**Your instructions:** Provide an exact copy of the lines from the beginning of the records through the line that includes "krém po holení (386, 1487)", and of no others.

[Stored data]
»»
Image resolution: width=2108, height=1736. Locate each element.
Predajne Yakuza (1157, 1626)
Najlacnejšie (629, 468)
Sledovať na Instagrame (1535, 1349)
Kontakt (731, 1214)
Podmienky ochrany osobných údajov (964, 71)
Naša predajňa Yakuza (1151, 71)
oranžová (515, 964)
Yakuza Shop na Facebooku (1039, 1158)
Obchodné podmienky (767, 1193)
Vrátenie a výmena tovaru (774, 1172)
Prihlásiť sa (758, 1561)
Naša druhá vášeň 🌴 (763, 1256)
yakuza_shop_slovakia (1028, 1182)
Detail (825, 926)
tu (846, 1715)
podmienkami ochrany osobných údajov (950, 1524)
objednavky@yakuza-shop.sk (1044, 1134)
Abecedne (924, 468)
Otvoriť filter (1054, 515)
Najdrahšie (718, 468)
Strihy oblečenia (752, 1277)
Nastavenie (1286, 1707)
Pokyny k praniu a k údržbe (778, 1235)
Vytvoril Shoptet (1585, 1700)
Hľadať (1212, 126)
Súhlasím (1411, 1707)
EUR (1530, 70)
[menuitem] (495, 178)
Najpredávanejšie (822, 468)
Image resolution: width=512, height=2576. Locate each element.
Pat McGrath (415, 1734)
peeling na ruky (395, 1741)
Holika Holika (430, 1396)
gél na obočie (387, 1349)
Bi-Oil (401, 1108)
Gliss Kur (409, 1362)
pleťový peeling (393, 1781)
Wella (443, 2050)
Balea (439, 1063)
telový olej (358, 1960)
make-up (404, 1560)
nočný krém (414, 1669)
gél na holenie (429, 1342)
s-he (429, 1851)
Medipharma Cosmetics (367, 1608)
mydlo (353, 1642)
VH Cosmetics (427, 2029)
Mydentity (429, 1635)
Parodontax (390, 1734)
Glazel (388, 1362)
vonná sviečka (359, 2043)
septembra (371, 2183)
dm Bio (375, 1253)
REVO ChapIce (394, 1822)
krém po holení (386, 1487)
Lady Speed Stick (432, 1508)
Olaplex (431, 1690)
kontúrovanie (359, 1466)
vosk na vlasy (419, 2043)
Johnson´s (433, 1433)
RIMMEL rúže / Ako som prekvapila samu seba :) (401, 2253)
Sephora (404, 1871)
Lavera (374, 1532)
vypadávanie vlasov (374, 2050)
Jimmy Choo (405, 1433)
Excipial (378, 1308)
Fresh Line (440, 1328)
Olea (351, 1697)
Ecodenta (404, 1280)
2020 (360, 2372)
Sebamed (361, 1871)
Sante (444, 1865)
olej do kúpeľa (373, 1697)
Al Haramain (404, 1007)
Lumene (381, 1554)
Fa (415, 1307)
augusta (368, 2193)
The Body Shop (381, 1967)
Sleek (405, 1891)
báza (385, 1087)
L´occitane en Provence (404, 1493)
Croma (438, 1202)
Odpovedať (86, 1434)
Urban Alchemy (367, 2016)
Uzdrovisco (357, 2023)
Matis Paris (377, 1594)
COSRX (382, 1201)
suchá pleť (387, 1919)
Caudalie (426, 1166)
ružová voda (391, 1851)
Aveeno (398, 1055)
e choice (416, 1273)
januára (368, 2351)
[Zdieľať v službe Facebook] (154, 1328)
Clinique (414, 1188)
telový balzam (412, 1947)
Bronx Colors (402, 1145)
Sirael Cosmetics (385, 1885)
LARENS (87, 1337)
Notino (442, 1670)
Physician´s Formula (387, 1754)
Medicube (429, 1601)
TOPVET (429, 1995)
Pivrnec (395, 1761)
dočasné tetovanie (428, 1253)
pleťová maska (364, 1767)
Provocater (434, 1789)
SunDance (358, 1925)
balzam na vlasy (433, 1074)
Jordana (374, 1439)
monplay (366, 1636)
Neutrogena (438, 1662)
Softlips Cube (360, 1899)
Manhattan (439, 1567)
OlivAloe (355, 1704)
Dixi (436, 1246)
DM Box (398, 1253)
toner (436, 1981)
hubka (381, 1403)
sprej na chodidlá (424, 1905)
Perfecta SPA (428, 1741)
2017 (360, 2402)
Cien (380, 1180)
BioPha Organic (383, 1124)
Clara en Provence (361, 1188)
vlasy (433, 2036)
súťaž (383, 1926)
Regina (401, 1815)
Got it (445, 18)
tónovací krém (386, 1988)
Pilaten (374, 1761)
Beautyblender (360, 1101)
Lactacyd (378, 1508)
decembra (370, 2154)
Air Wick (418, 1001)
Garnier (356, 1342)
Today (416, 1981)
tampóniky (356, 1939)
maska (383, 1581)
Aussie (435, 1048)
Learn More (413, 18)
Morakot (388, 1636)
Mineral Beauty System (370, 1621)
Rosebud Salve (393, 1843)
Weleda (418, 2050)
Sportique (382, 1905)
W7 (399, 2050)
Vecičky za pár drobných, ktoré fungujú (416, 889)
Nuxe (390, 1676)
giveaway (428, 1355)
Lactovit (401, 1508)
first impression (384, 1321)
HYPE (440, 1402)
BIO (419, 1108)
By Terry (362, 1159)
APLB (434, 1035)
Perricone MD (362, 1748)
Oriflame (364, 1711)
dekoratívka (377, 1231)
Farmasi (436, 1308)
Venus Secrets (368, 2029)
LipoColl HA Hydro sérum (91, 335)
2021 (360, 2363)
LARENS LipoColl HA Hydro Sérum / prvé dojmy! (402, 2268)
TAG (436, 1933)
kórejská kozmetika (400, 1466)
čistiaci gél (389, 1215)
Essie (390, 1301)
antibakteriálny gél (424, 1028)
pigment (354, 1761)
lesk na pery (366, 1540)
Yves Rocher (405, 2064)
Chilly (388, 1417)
««
**Exercise solution:**
Image resolution: width=2108, height=1736. Locate each element.
Predajne Yakuza (1157, 1626)
Najlacnejšie (629, 468)
Sledovať na Instagrame (1535, 1349)
Kontakt (731, 1214)
Podmienky ochrany osobných údajov (964, 71)
Naša predajňa Yakuza (1151, 71)
oranžová (515, 964)
Yakuza Shop na Facebooku (1039, 1158)
Obchodné podmienky (767, 1193)
Vrátenie a výmena tovaru (774, 1172)
Prihlásiť sa (758, 1561)
Naša druhá vášeň 🌴 (763, 1256)
yakuza_shop_slovakia (1028, 1182)
Detail (825, 926)
tu (846, 1715)
podmienkami ochrany osobných údajov (950, 1524)
objednavky@yakuza-shop.sk (1044, 1134)
Abecedne (924, 468)
Otvoriť filter (1054, 515)
Najdrahšie (718, 468)
Strihy oblečenia (752, 1277)
Nastavenie (1286, 1707)
Pokyny k praniu a k údržbe (778, 1235)
Vytvoril Shoptet (1585, 1700)
Hľadať (1212, 126)
Súhlasím (1411, 1707)
EUR (1530, 70)
[menuitem] (495, 178)
Najpredávanejšie (822, 468)
Image resolution: width=512, height=2576. Locate each element.
Pat McGrath (415, 1734)
peeling na ruky (395, 1741)
Holika Holika (430, 1396)
gél na obočie (387, 1349)
Bi-Oil (401, 1108)
Gliss Kur (409, 1362)
pleťový peeling (393, 1781)
Wella (443, 2050)
Balea (439, 1063)
telový olej (358, 1960)
make-up (404, 1560)
nočný krém (414, 1669)
gél na holenie (429, 1342)
s-he (429, 1851)
Medipharma Cosmetics (367, 1608)
mydlo (353, 1642)
VH Cosmetics (427, 2029)
Mydentity (429, 1635)
Parodontax (390, 1734)
Glazel (388, 1362)
vonná sviečka (359, 2043)
septembra (371, 2183)
dm Bio (375, 1253)
REVO ChapIce (394, 1822)
krém po holení (386, 1487)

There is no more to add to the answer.